When we created our view column with the scalarType point, we also followed best practice of specifying its coordinateSystem even though wgs84 is the default.

Now, we can use the Point column in any function requiring latitude and longitude as an x,y coordinate point.

An Optic query like this one retrieves a row sequence containing specified columns and ordered from employee closest to farthest away from a specified geolocation:

const location = cts.point(39.7176,-75.9349) // In NE MD near PA & DE borders

op.fromView('Employee', 'Profile')
  .where(
    op.geo.within(
      op.col('Point'),
      geo.circlePolygon(cts.circle(25, location),0.5)
    )
  )
  .bind(op.as('Distance', op.geo.distance(op.col('Point'), location)))
  .select(['GUID', 'Surname', 'State', 'Point', 'Distance'])
  .orderBy(op.col('Distance'))
  .offsetLimit(0, 100)
  .result();

We used this query to retrieve a row sequence for each employee within a 25-mile radius of our customer’s location, ordered from closest to farthest away.

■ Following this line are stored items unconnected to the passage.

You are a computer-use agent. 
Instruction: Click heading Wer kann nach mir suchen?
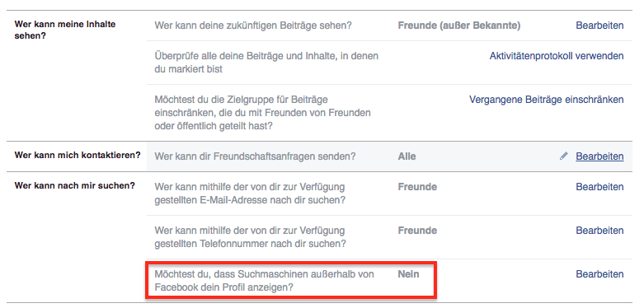coord(75,185)
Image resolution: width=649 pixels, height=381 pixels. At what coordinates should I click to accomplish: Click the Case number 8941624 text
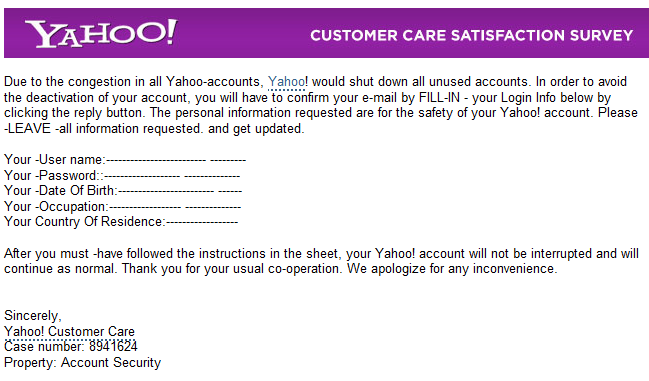pos(71,347)
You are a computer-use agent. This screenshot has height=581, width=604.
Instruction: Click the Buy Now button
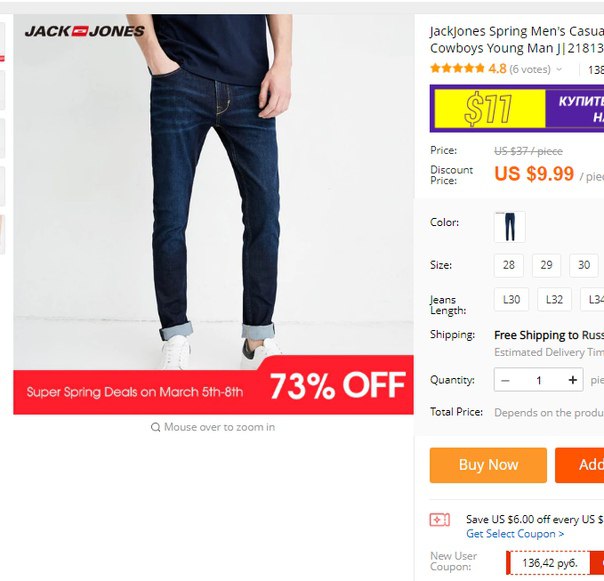488,465
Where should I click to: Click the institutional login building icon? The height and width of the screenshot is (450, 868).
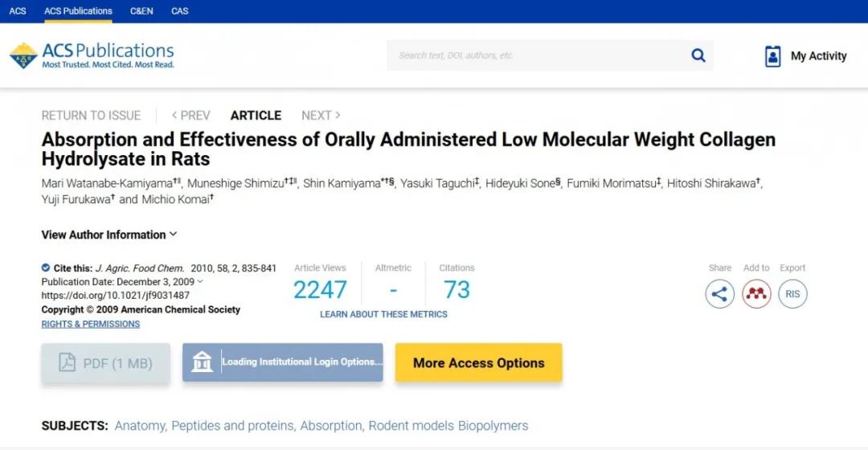pos(202,362)
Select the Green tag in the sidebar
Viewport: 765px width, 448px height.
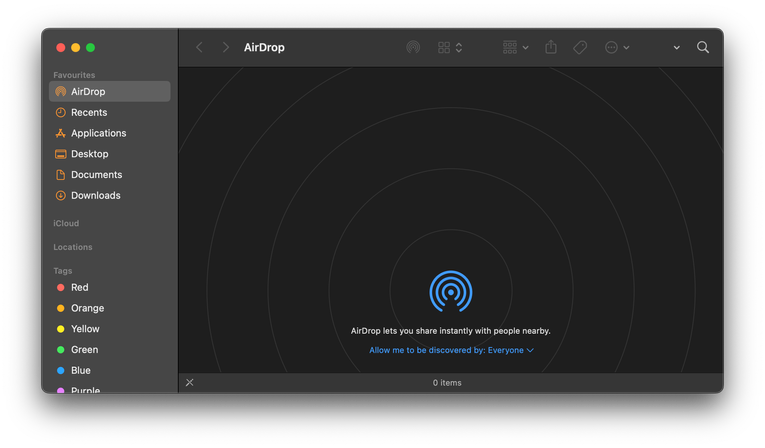click(84, 350)
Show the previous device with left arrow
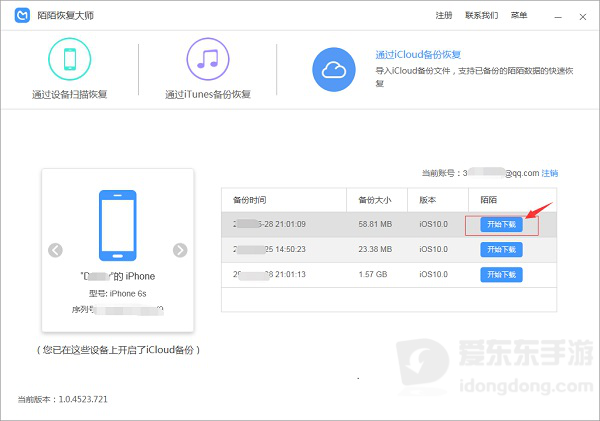The width and height of the screenshot is (600, 421). click(x=55, y=250)
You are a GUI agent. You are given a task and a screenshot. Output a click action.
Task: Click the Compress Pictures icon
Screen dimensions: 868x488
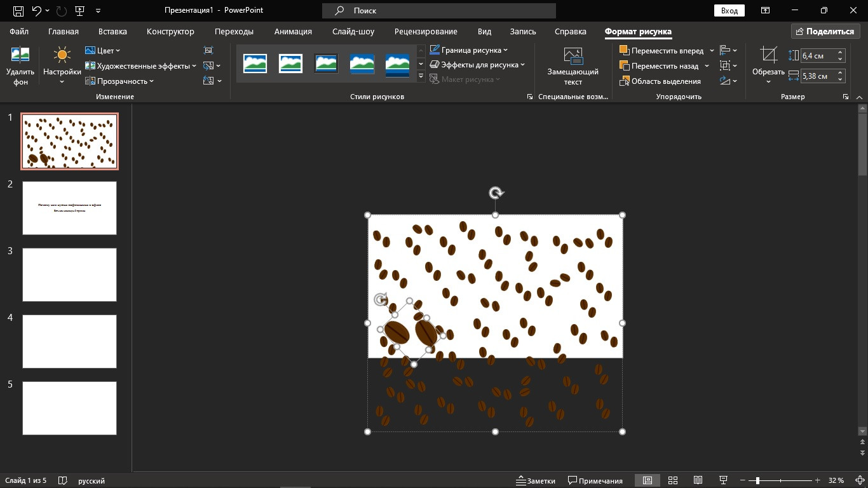[x=208, y=50]
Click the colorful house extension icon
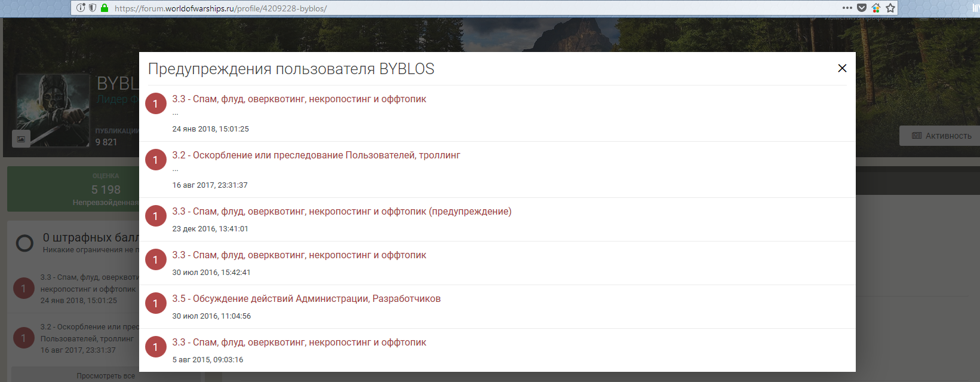The image size is (980, 382). [876, 8]
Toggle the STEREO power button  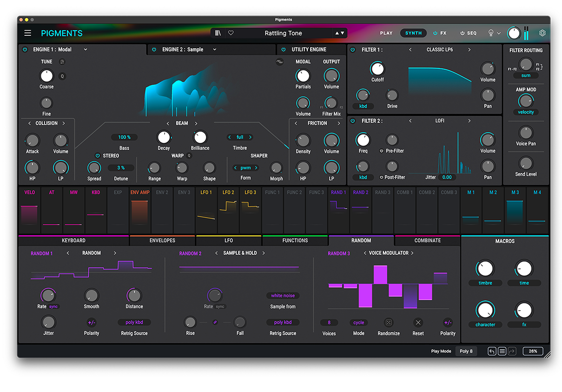coord(98,156)
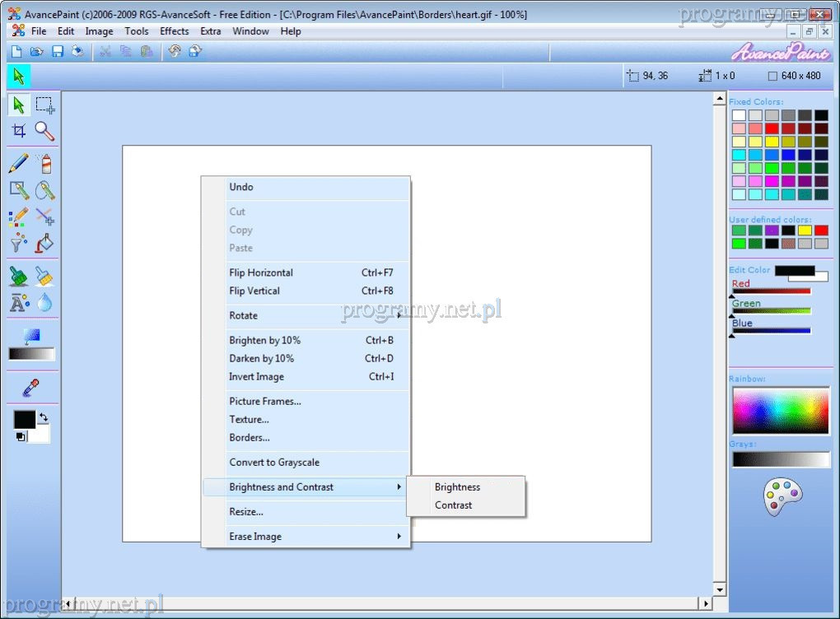Open the color palette icon
This screenshot has height=619, width=840.
click(x=782, y=497)
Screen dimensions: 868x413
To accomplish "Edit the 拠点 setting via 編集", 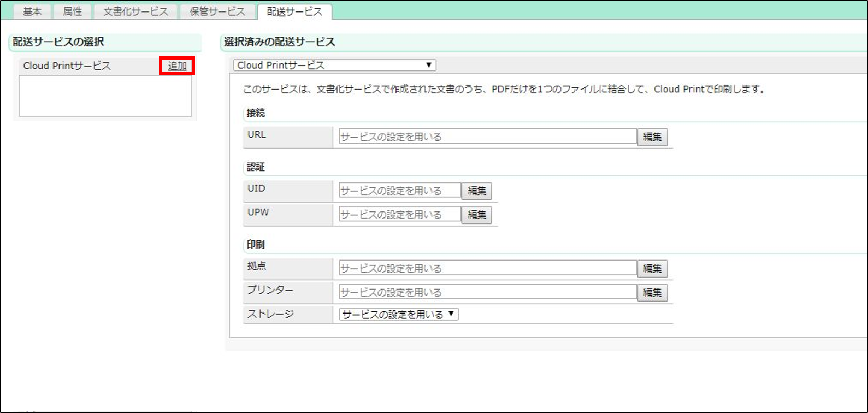I will coord(652,269).
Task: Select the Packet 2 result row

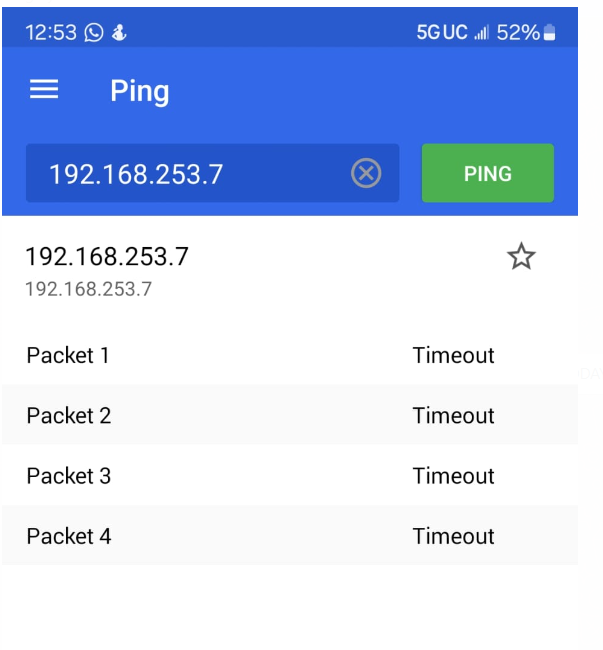Action: click(x=290, y=416)
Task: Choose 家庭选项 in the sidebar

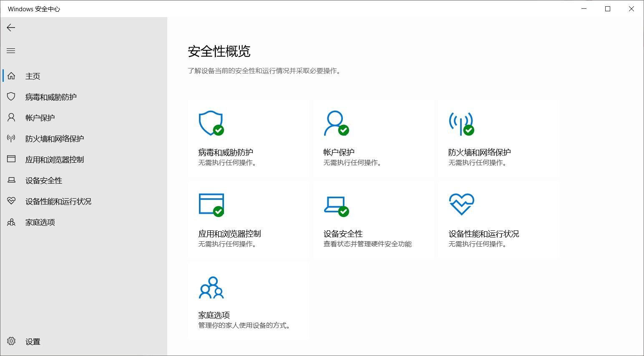Action: 40,222

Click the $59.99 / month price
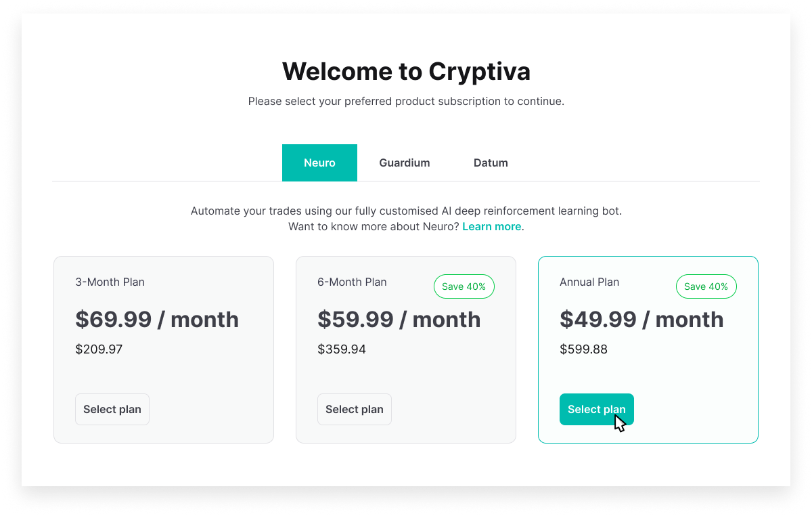[399, 320]
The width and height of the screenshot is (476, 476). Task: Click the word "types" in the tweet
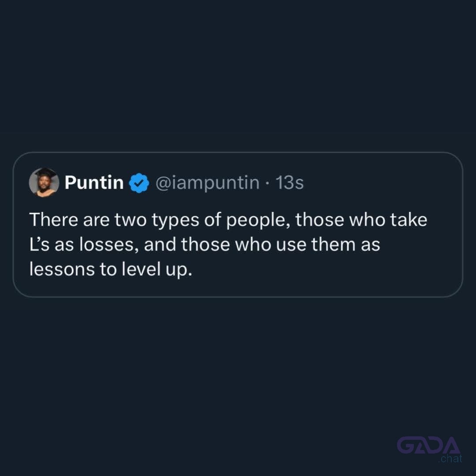pos(175,221)
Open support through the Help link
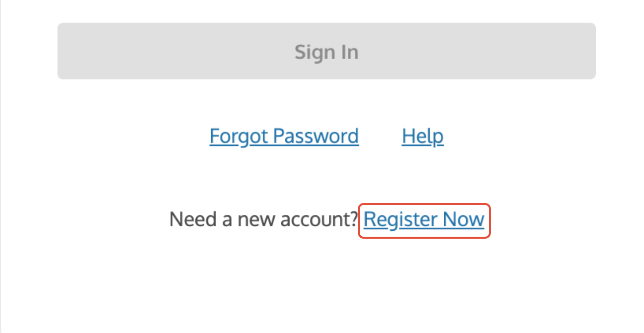 [422, 136]
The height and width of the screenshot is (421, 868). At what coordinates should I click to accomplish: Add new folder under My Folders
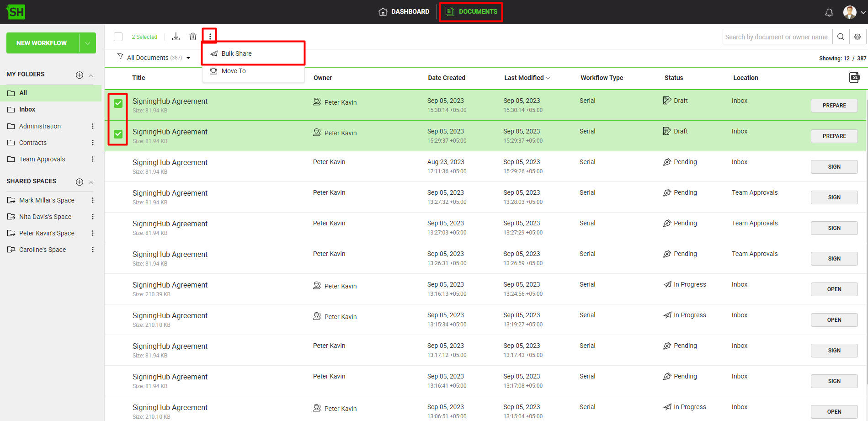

Each row contains the GUID, Surname, State, and Point columns as well as Distance, a column calculated within the query to contain how far each employee is from our customer:

Here is the 4-row x 5-column result:

{
  "Employee.Profile.GUID": "b7d04aa0-8348-4794-b9a6-a2f2723f3ffe", 
  "Employee.Profile.Surname": "English", 
  "Employee.Profile.State": "DE", 
  "Employee.Profile.Point": "39.761456,-75.803268", 
  "Distance": 7.63593344994741},
}
{
  "Employee.Profile.GUID": "8de256d2-b6ba-4b3f-9b2e-2e0f65fa9025", 
  "Employee.Profile.Surname": "Desantis", 
  "Employee.Profile.State": "PA", 
  "Employee.Profile.Point": "39.68557,-75.559578", 
  "Distance": 20.1233662009832},
}
{
  "Employee.Profile.GUID": "1c208e16-5350-4e4e-83eb-24ccc72bdabd", 
  "Employee.Profile.Surname": "McCray", 
  "Employee.Profile.State": "MD", 
  "Employee.Profile.Point": "39.622498,-76.300697", 
  "Distance": 20.5768543237538},
}
{
  "Employee.Profile.GUID": "97f4c500-b158-4e92-9cdb-f69e24bc2c57", 
  "Employee.Profile.Surname": "Barlow", 
  "Employee.Profile.State": "PA", 
  "Employee.Profile.Point": "39.738686,-76.396965", 
  "Distance": 24.6574870655178}
}
  • The columns are the ones we specified in select().

  • The columns are presented in the order they appear in select().

  • Employees from 3 different states are among the results.

  • We could pass this result to a client application that plots points onto a map.